§ WHAT NEEDS TO BE DONE: Copy, from the entries below, each line in which the string "Research" appears.
INPUT FOR THIS TASK: Begin
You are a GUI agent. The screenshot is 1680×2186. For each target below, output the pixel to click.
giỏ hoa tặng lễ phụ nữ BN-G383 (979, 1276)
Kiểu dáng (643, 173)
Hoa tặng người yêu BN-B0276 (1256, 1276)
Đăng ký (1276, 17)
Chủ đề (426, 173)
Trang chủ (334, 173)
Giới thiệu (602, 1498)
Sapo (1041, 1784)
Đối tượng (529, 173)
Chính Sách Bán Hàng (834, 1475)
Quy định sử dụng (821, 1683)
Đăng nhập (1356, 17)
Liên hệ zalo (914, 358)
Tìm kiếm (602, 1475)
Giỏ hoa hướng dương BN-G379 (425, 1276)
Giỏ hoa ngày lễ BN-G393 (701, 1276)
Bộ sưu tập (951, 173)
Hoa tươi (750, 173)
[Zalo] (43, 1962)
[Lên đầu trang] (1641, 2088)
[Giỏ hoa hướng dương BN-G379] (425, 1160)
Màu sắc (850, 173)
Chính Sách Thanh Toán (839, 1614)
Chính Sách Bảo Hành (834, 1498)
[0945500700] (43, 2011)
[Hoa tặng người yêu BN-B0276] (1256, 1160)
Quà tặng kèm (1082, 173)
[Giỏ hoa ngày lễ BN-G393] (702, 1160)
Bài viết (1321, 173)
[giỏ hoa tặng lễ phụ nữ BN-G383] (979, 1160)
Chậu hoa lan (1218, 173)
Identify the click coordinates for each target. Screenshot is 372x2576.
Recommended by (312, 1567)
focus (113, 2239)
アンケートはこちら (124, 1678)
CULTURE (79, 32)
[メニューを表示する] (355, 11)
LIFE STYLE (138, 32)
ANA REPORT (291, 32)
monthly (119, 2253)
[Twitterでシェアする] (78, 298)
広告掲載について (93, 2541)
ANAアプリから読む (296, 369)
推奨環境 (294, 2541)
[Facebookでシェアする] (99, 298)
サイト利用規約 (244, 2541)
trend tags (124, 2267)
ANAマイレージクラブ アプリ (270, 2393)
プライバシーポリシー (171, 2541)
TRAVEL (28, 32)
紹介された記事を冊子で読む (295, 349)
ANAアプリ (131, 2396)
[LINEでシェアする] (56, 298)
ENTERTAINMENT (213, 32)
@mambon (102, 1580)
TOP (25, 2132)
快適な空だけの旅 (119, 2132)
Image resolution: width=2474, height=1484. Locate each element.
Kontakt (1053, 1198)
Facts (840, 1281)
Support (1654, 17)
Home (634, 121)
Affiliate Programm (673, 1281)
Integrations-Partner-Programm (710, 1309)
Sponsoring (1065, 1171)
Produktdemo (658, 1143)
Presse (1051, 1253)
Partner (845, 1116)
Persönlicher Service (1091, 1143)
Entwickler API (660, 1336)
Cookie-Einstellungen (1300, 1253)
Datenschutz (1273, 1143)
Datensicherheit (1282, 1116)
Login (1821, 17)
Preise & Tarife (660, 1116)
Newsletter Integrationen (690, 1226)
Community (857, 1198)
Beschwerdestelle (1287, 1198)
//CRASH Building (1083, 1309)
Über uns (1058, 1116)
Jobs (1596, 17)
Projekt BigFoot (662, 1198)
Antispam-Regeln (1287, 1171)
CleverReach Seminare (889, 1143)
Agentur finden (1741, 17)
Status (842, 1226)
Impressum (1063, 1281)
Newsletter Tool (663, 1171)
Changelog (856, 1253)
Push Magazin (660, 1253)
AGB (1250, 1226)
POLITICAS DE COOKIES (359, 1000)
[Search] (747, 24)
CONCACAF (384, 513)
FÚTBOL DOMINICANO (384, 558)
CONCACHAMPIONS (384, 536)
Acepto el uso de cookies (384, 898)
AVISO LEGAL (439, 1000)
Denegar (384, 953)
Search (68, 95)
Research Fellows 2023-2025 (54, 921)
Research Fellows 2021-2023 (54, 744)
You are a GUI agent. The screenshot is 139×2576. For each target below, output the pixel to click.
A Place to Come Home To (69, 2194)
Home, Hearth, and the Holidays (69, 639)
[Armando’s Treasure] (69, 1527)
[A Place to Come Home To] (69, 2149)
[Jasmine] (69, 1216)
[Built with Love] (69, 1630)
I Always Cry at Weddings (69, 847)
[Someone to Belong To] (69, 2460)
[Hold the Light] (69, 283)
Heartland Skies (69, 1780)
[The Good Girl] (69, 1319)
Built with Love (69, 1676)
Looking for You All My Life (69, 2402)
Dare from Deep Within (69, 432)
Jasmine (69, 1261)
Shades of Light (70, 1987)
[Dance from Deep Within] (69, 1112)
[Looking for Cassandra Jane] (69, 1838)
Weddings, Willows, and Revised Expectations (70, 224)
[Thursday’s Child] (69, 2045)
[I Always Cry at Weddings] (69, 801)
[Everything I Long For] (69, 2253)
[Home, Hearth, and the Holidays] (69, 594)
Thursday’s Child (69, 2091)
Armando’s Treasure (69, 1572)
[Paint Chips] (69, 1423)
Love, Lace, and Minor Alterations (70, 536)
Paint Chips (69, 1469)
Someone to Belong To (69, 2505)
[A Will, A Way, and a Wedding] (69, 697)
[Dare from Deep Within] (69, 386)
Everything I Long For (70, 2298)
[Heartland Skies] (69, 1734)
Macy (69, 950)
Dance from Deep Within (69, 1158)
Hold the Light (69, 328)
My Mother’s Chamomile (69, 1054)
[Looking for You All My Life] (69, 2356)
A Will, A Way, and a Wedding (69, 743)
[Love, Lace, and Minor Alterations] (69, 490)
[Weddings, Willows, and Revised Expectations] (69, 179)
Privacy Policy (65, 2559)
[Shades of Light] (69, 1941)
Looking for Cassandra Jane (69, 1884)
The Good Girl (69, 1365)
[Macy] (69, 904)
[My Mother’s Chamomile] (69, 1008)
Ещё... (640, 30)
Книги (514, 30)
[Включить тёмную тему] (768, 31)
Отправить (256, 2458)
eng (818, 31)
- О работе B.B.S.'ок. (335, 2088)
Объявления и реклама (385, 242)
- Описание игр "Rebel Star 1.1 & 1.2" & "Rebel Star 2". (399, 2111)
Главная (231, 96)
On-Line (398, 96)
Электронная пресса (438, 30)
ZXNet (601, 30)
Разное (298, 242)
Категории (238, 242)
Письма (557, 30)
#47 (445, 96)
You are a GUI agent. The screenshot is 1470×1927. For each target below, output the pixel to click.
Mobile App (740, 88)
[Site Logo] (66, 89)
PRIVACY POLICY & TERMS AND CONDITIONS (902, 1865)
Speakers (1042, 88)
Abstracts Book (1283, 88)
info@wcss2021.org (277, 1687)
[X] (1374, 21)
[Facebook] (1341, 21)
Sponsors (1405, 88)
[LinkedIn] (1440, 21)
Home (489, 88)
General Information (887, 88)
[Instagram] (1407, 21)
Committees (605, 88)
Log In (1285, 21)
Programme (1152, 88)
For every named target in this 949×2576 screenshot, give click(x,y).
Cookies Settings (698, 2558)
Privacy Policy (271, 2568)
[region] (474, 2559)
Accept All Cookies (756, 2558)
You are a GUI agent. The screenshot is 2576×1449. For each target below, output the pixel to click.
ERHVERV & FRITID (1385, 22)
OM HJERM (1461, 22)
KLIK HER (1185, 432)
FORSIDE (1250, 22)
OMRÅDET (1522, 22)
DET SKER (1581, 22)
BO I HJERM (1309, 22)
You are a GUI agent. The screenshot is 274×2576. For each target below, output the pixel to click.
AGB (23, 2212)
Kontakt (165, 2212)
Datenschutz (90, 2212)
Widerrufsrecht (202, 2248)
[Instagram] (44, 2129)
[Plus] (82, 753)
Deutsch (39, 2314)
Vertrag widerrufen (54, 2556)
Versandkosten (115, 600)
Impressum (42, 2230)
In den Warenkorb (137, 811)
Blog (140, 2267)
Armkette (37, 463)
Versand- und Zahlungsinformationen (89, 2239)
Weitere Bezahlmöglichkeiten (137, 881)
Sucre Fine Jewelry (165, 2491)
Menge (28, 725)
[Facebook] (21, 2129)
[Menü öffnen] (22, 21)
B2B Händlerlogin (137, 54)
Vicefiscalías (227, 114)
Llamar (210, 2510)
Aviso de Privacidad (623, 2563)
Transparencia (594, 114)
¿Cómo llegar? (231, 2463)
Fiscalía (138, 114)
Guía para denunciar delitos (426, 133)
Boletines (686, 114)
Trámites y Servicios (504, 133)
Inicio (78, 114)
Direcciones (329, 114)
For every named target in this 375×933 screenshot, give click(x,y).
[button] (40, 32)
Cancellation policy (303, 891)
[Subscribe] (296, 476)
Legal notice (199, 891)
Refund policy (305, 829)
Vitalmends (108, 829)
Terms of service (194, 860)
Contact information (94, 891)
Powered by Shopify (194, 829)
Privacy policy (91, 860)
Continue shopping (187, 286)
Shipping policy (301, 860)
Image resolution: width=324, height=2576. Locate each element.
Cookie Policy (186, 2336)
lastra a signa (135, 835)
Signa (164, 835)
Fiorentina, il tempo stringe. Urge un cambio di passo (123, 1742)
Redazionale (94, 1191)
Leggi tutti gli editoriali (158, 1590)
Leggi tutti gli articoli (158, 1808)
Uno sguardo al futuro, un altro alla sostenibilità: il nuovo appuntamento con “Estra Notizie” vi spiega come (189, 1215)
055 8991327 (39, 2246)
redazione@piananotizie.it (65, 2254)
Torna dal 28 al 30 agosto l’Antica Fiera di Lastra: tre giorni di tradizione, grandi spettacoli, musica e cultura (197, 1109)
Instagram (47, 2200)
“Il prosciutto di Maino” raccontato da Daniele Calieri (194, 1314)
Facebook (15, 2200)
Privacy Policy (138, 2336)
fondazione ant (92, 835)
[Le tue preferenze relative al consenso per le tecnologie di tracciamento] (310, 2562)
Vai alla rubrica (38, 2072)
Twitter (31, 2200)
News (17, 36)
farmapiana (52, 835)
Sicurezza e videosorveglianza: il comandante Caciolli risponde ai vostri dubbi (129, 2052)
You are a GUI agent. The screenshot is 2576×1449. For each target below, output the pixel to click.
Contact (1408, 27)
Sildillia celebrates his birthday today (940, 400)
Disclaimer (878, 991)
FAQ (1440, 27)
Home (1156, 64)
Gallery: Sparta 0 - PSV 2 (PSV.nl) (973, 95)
INPUT FOR THIS TASK: End
§ YOUR SOLUTION:
Research Fellows 2023-2025 (54, 921)
Research Fellows 2021-2023 (54, 744)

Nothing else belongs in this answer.